# Task instructions
Copy all data exactly. Skip pictures.

# Task inputs
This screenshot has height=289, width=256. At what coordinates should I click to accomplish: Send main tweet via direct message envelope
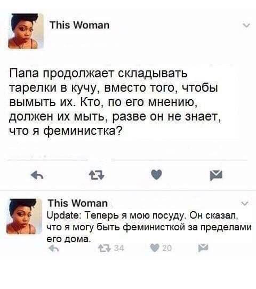pyautogui.click(x=216, y=175)
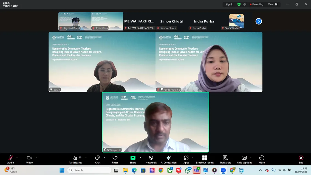The width and height of the screenshot is (311, 175).
Task: Click the Windows taskbar Search box
Action: point(89,170)
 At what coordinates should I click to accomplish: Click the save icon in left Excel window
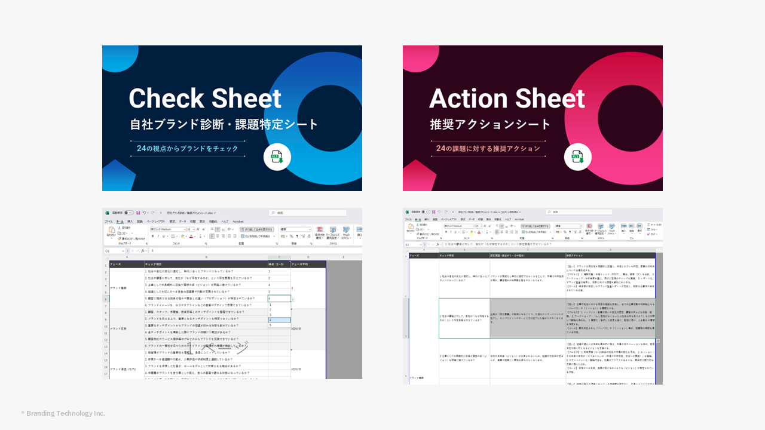tap(138, 213)
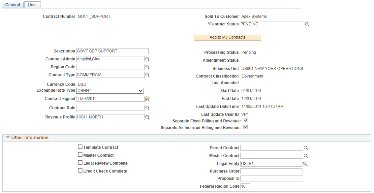Enable the Template Contract checkbox
The image size is (374, 193).
80,147
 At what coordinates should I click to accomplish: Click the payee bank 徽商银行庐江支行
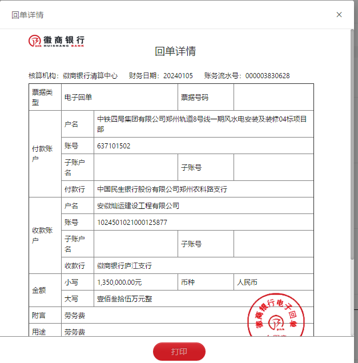pos(124,265)
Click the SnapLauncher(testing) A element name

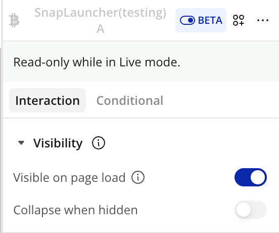(101, 20)
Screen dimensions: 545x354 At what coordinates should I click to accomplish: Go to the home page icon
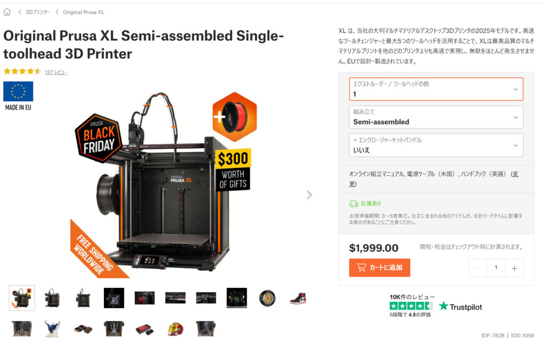click(7, 12)
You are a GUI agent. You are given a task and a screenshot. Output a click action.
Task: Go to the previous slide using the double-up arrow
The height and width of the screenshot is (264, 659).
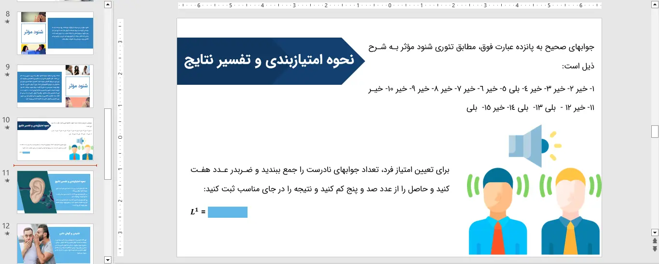click(x=655, y=240)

# Answer for this exercise
This screenshot has height=289, width=256. At what coordinates should I click to accomplish: Send main tweet via direct message envelope
pyautogui.click(x=216, y=175)
The width and height of the screenshot is (311, 175).
Task: Click the Windows taskbar Search box
Action: point(89,170)
 At what coordinates should I click to accomplish: Click the save icon in left Excel window
tap(138, 213)
Enable the Template Contract checkbox
The image size is (374, 193).
80,147
 At what coordinates should I click to accomplish: Click the payee bank 徽商银行庐江支行
pos(124,265)
Click the SnapLauncher(testing) A element name

(101, 20)
Screen dimensions: 545x354 At what coordinates should I click to accomplish: Go to the home page icon
click(7, 12)
You are a GUI agent. You are given a task and a screenshot. Output a click action.
Task: Go to the previous slide using the double-up arrow
The height and width of the screenshot is (264, 659).
click(x=655, y=240)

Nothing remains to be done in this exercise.